Evaluation & Quality/Agent-Specific Evaluation
Advanced9 min

Trajectory Match: AgentEvals Package

The agentevals package provides formal trajectory evaluation with four match modes (strict, unordered, subset, superset) and LLM-as-judge trajectory scoring.

Quick Reference

  • agentevals is a dedicated package for evaluating agent tool-call trajectories
  • Four match modes: strict (exact order), unordered (same calls, any order), subset, superset
  • LLM-as-judge trajectory evaluator for semantic comparison of agent behavior
  • Works with or without reference trajectories — reference-free for production monitoring
  • Integrates with LangSmith datasets and experiments for systematic evaluation
  • pip install agentevals to get started

What Is Trajectory Evaluation?

Definition

Trajectory evaluation assesses not just the final answer but the sequence of actions (tool calls) an agent took to get there.
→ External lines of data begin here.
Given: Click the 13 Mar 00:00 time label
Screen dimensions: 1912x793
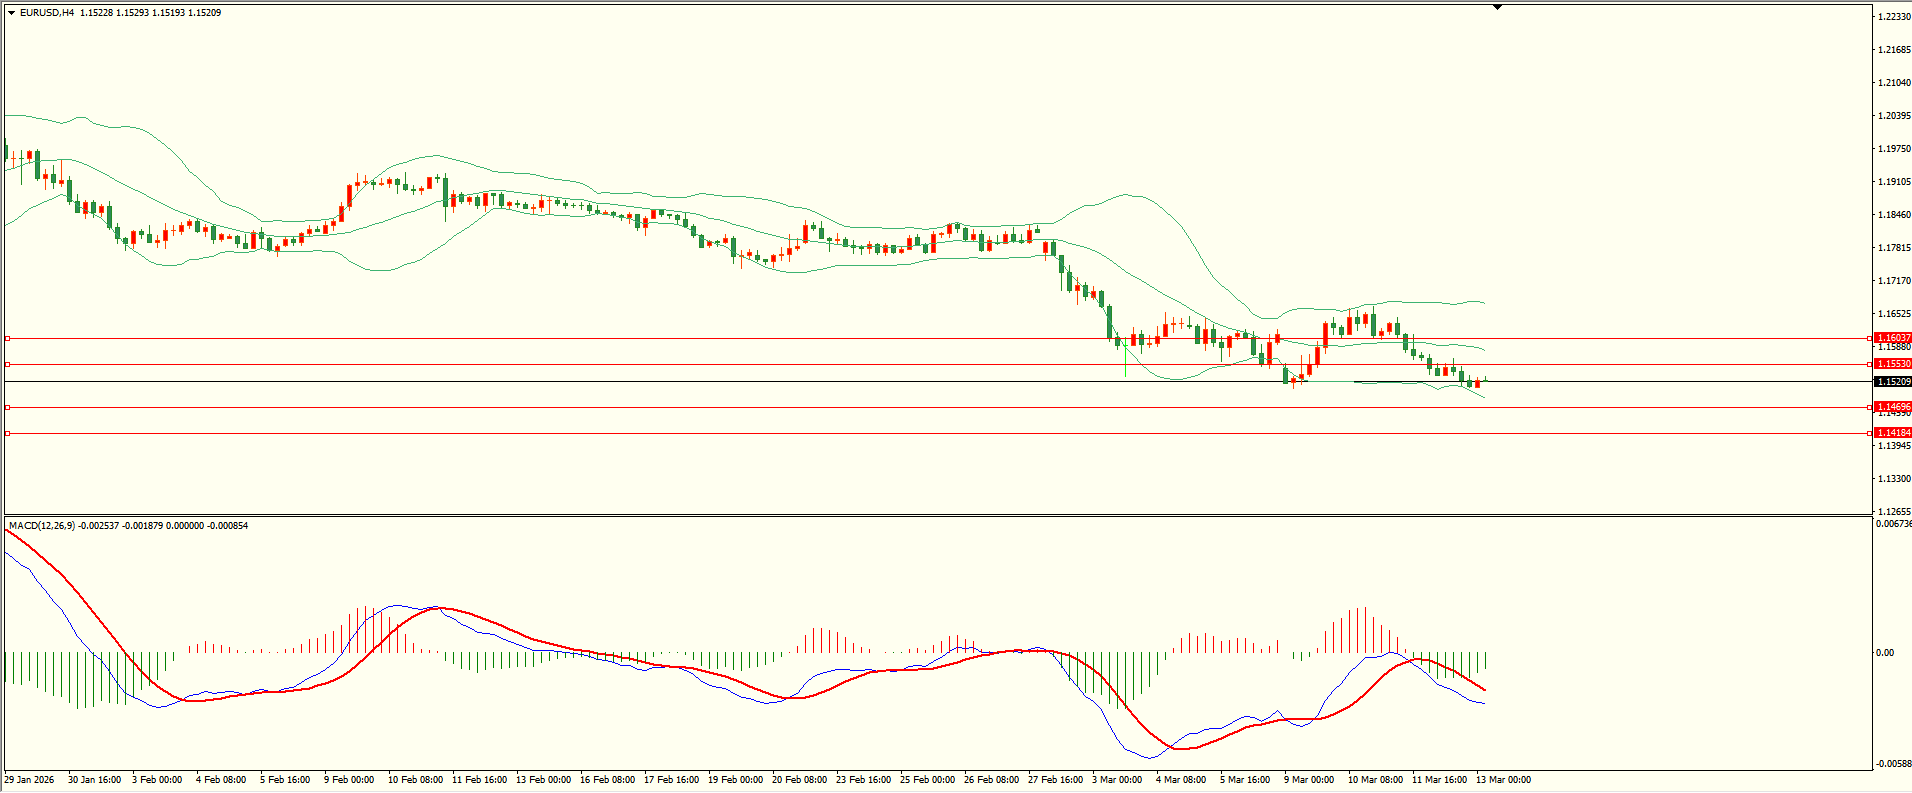Looking at the screenshot, I should coord(1503,780).
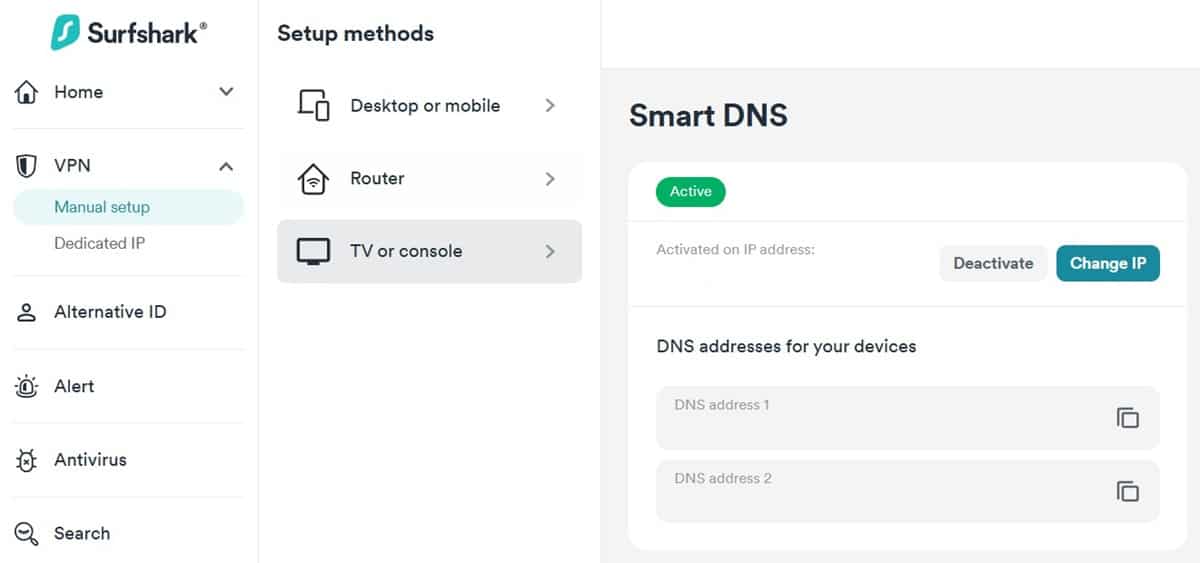1200x563 pixels.
Task: Open the Dedicated IP menu item
Action: point(99,243)
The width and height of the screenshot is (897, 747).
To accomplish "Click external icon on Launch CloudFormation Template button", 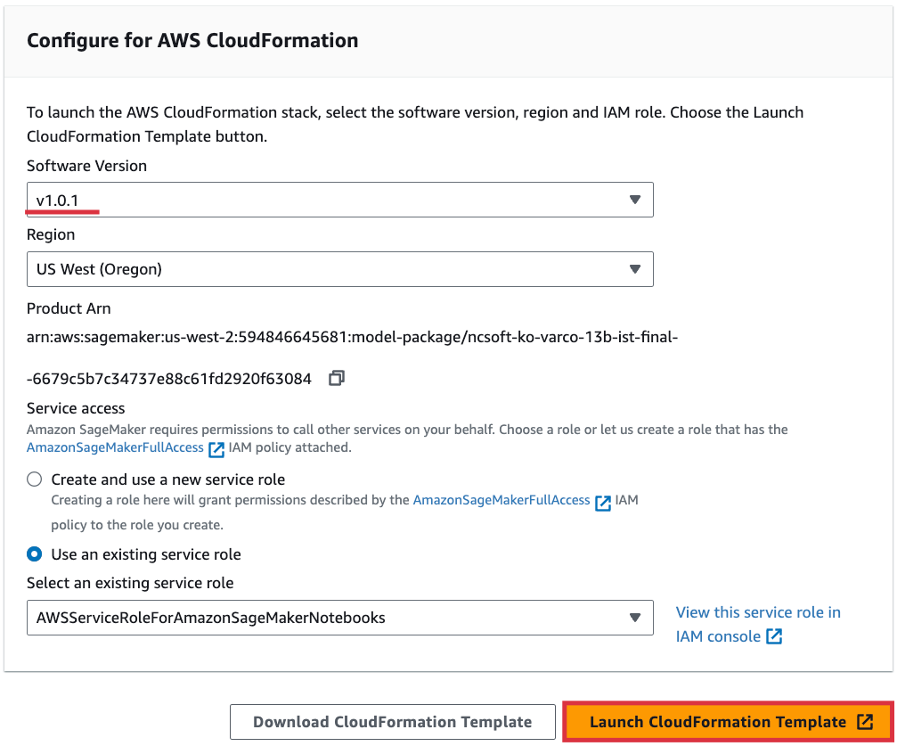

Two agents might produce the same answer, but one made 3 efficient tool calls while the other made 15 redundant ones. Trajectory eval catches this difference.

A trajectory is the ordered list of tool calls an agent made during execution: [{tool: 'search', args: {query: 'LangGraph state'}}, {tool: 'read_file', args: {path: 'docs.md'}}, ...]. Trajectory evaluation compares actual trajectories against reference trajectories or evaluates them against quality criteria.